She lied awake at night waiting for her eldest daughter to come home from her late shift. She hated that job. She felt her daughter was capable of so much more. She didn’t want to push her too much because she was afraid she’d cause her to become depressed- her disenrollment last semester at the Nursing School and her divorce were enough for her to handle. She thought it was unfair that her other children would ask the eldest daughter to contribute more with chores and such.
She walked down the hallway using her hands to guide her and went to the bathroom, then found her way to her grandson’s room. She loved babysitting him because she knew she was helping her eldest daughter. Her younger daughter thought it was unfair and that her mother wasn’t supposed to raise him. His relaxed body and open mouth were indicators that he was fine, so she walked past the other rooms and checked to see if her children were asleep. Her son, who was always busy with his school work, sat at his desk finishing his math homework.

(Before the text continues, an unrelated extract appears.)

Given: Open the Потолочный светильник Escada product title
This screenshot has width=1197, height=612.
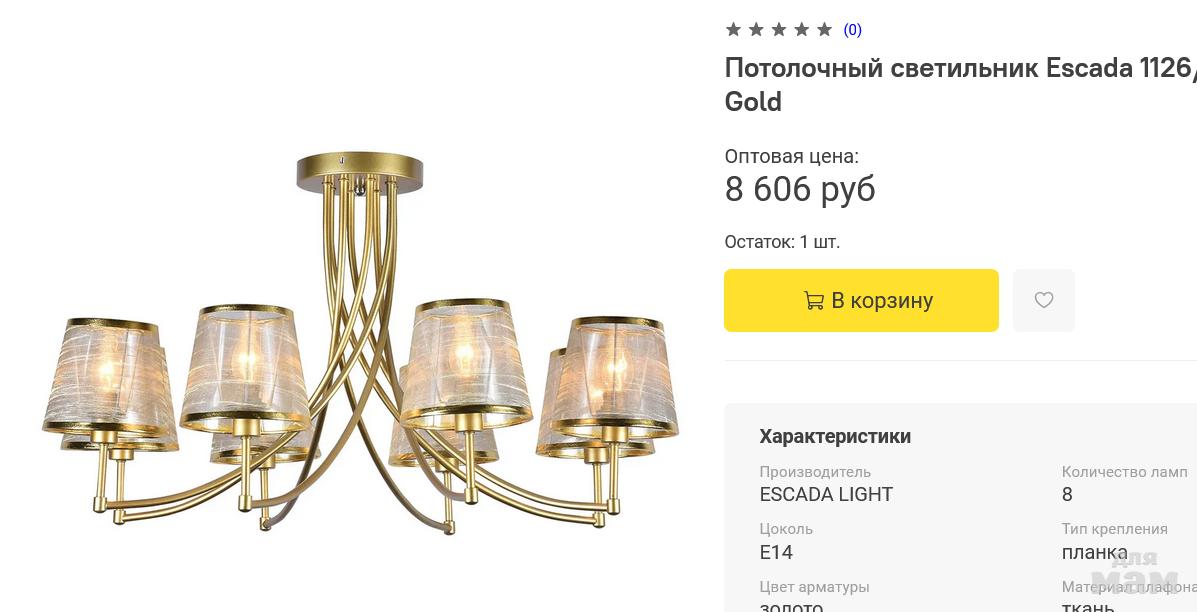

“Isn’t it too late for you to be up?” she whispered.
“Ma, its my homework and I have to finish.”
“Me preocupas that you’re always up so late. Have a good night and go to bed soon,” she kissed him good night.
“I promise I’ll go to bed soon. You shouldn’t be awake anyways. Buenas noches mami,” he hugged her.
“Make sure you don’t wake up your sister. You know she gets cranky when she doesn’t get enough sleep.”
“Mami, I’m doing my homework. Good night,” he said as he buried his head back into his books.
She glanced over to her youngest daughter and breathed easy knowing she was asleep. Knowing she was home. Like her brother, she went to bed by dawn writing papers. She delicately walked back to her room and lied in bed. She checked the time. It was 2:34 and her daughter still wasn’t home. She prayed to God to let her get home safe and closed her eyes.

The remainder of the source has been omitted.